EXERCISE DESCRIPTION
Please list every person named in the nursing home vaccination article below.

--- SELECTED EXTRACT ---

AARP: Care homes should require shots

By Tammara Fogle | August 31, 2021

The Active Age

AARP is calling for mandatory vaccinations of Kansas nursing home staff and residents, citing a significant rise in COVID-19 cases among nursing home staff and residents.

Meanwhile, President Joe Biden has ordered that nursing homes require all employees to be vaccinated or lose federal Medicare and Medicaid funding.

“The high COVID death rates of residents and staff in nursing homes has been a national disgrace,” said Ernest Kutzley, AARP Kansas advocacy director. “As the new variants are emerging, facilities cannot let preventable problems be repeated. The key is to increase vaccinations, and do it now.”

“AARP is calling on nursing homes to require vaccinations for both staff and residents,” Kutzley said. “The low levels of staff vaccinations in particular create an unacceptable level of risk, since the disease spreads so easily in these environments. And facilities must ensure all residents are vaccinated, including providing vaccines to newly admitted residents. Facilities must be open and transparent with how they are progressing toward the vital goal of vaccination for all staff and residents.”

--- DATASET EXTRACT ---

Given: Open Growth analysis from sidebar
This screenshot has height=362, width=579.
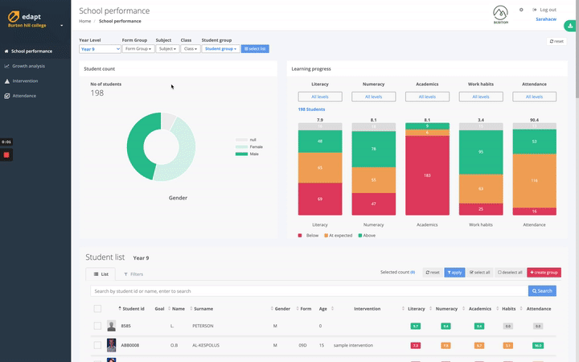Looking at the screenshot, I should pos(28,66).
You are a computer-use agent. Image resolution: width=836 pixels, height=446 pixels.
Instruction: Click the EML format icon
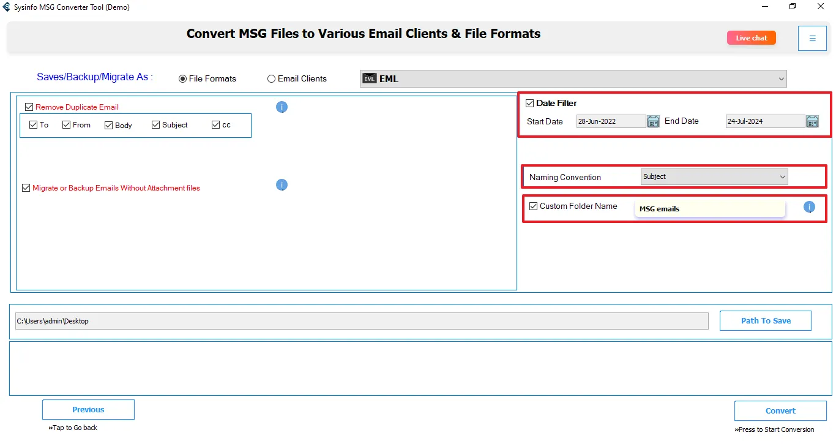pyautogui.click(x=370, y=78)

---

SOLUTION FOR THIS TASK
Tammara Fogle, Joe Biden, Ernest Kutzley